* BEGIN *
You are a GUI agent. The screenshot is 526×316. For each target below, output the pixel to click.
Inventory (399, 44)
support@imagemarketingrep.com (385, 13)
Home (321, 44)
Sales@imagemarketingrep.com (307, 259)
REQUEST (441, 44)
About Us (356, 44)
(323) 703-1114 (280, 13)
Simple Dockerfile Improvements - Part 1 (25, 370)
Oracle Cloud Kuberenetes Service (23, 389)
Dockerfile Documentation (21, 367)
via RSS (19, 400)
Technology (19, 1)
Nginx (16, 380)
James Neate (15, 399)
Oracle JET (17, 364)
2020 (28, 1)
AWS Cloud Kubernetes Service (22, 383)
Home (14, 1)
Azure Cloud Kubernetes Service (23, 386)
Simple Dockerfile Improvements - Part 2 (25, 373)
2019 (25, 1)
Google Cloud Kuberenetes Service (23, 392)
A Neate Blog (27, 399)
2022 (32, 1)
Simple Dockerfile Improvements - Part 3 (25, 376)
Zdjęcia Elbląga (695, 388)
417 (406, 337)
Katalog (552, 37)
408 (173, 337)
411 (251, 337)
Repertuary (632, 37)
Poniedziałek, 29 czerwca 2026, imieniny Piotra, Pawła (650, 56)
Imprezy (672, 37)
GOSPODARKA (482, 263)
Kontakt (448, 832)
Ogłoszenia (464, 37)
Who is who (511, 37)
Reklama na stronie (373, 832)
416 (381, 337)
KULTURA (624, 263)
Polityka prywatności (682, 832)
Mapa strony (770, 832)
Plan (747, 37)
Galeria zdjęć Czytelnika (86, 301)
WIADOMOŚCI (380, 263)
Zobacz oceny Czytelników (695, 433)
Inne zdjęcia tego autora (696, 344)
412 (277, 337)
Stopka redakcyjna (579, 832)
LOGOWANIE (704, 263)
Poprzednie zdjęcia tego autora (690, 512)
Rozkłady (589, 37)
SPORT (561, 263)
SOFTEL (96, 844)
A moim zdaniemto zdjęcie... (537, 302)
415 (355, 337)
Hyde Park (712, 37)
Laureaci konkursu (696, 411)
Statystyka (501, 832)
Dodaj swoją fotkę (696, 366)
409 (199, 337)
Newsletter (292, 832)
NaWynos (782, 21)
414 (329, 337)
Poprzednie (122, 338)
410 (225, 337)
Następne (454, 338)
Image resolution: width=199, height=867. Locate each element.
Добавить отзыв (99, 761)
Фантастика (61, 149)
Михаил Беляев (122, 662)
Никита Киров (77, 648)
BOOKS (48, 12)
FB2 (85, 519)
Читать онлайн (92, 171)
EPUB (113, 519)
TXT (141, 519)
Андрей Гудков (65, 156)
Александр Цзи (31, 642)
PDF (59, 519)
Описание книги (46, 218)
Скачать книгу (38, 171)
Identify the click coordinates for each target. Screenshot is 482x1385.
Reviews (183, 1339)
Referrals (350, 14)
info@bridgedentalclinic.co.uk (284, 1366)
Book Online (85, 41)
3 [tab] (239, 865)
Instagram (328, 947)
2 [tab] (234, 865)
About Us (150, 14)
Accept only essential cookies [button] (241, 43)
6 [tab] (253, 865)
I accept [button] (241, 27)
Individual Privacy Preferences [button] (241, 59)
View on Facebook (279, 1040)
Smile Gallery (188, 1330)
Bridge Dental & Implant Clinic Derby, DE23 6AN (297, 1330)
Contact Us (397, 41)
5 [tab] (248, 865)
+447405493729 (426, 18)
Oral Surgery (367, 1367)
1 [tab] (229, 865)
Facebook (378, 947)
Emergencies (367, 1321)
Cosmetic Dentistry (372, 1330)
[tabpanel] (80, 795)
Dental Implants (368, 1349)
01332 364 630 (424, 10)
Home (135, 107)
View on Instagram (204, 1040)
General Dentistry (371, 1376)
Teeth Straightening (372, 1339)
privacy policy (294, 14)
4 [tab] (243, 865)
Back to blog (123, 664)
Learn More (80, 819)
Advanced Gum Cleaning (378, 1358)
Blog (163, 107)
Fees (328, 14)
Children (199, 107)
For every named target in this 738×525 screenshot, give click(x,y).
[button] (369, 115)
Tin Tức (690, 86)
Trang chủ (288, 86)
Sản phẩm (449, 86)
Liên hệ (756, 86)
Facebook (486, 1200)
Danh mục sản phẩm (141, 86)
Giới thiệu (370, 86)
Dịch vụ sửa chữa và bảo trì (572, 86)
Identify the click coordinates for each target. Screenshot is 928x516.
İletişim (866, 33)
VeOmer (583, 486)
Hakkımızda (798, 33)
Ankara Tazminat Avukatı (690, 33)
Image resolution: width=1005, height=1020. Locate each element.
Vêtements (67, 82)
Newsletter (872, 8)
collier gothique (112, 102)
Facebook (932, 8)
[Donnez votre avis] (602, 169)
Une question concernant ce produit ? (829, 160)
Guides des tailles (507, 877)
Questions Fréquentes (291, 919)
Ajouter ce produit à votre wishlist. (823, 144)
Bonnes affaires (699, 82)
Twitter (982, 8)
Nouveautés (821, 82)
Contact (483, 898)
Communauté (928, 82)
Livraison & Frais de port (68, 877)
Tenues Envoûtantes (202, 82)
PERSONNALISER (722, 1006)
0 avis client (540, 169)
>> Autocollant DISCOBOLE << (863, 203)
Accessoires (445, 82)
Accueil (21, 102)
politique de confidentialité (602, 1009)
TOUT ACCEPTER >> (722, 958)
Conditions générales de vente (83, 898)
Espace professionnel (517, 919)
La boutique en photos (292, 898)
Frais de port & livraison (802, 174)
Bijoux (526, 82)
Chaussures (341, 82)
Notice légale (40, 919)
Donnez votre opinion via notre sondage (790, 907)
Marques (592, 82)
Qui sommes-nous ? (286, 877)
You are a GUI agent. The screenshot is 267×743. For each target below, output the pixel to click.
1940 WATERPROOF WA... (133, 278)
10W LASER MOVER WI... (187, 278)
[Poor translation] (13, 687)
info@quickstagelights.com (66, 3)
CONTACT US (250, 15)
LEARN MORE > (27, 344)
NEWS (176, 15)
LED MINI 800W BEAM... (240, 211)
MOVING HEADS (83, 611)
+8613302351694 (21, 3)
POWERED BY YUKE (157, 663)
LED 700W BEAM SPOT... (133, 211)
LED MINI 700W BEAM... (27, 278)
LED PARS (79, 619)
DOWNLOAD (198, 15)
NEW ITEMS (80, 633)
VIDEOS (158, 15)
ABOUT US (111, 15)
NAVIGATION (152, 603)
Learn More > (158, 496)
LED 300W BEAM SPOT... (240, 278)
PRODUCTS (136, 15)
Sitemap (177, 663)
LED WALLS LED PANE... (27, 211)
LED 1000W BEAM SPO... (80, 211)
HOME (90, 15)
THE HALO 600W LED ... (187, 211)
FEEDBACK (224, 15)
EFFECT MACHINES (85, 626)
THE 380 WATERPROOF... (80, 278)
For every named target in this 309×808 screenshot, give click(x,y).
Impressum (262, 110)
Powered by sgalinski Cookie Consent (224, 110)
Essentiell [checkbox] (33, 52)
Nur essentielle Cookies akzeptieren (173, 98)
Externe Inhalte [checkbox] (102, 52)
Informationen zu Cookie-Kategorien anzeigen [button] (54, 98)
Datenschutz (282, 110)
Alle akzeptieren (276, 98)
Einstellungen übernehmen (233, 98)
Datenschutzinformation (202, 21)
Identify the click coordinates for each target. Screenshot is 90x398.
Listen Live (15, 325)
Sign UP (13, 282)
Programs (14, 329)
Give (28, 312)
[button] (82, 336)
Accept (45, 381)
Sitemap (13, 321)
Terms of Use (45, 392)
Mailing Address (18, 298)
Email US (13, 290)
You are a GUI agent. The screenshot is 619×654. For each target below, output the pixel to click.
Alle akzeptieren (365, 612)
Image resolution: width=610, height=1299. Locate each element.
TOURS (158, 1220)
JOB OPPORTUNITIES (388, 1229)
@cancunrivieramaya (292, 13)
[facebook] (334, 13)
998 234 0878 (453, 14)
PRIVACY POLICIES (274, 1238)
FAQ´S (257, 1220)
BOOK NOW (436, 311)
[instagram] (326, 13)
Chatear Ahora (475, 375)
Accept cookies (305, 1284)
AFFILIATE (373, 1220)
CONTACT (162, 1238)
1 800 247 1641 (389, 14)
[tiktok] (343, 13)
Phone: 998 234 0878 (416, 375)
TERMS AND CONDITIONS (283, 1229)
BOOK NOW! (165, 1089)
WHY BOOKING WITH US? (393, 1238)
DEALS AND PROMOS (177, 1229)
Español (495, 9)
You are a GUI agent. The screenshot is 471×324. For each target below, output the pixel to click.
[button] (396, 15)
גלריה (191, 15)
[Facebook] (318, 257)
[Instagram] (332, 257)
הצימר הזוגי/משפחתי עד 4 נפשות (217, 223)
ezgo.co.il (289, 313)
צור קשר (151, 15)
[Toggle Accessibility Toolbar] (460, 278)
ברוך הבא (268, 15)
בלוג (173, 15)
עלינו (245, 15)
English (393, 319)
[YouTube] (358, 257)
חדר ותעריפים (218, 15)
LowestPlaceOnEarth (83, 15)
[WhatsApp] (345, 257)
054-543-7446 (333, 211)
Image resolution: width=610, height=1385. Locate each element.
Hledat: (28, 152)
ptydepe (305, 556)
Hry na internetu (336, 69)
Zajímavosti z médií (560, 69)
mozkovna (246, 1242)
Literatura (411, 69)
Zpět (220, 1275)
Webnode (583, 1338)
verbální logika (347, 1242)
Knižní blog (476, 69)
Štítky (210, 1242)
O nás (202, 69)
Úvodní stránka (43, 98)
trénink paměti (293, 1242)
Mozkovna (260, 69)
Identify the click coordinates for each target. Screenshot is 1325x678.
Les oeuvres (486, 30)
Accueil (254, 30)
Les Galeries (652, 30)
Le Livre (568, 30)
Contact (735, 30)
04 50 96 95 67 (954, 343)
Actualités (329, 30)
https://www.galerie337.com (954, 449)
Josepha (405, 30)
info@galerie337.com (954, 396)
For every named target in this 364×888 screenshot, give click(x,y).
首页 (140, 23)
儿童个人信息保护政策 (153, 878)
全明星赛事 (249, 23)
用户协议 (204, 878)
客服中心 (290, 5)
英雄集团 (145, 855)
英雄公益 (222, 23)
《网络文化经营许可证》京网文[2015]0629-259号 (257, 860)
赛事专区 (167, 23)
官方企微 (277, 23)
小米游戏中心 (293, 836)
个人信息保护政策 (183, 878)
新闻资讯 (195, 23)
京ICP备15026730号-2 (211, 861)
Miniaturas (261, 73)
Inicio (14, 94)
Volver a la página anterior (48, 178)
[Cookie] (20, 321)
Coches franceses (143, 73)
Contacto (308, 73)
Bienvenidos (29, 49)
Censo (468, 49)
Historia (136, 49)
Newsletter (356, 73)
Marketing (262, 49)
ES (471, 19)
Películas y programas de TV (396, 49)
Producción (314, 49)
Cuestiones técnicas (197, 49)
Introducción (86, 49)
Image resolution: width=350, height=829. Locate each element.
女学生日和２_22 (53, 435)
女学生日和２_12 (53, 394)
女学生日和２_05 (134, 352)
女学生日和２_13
* END *
Rewrite every line from the start of the material through the line holding "Azure Cloud Kubernetes Service (23, 386)", inclusive, with the requests included, and raise each coordinate in the answers by 47.

You are a GUI agent. The screenshot is 526×316. For each target below, output the pixel to click.
Inventory (446, 91)
support@imagemarketingrep.com (432, 60)
Home (368, 91)
Sales@imagemarketingrep.com (354, 306)
REQUEST (488, 91)
About Us (403, 91)
(323) 703-1114 (327, 60)
Simple Dockerfile Improvements - Part 1 (72, 417)
Oracle Cloud Kuberenetes Service (70, 436)
Dockerfile Documentation (68, 414)
via RSS (66, 447)
Technology (66, 48)
Nginx (63, 427)
James Neate (62, 446)
Oracle JET (64, 411)
2020 (75, 48)
AWS Cloud Kubernetes Service (69, 430)
Home (61, 48)
Azure Cloud Kubernetes Service (70, 433)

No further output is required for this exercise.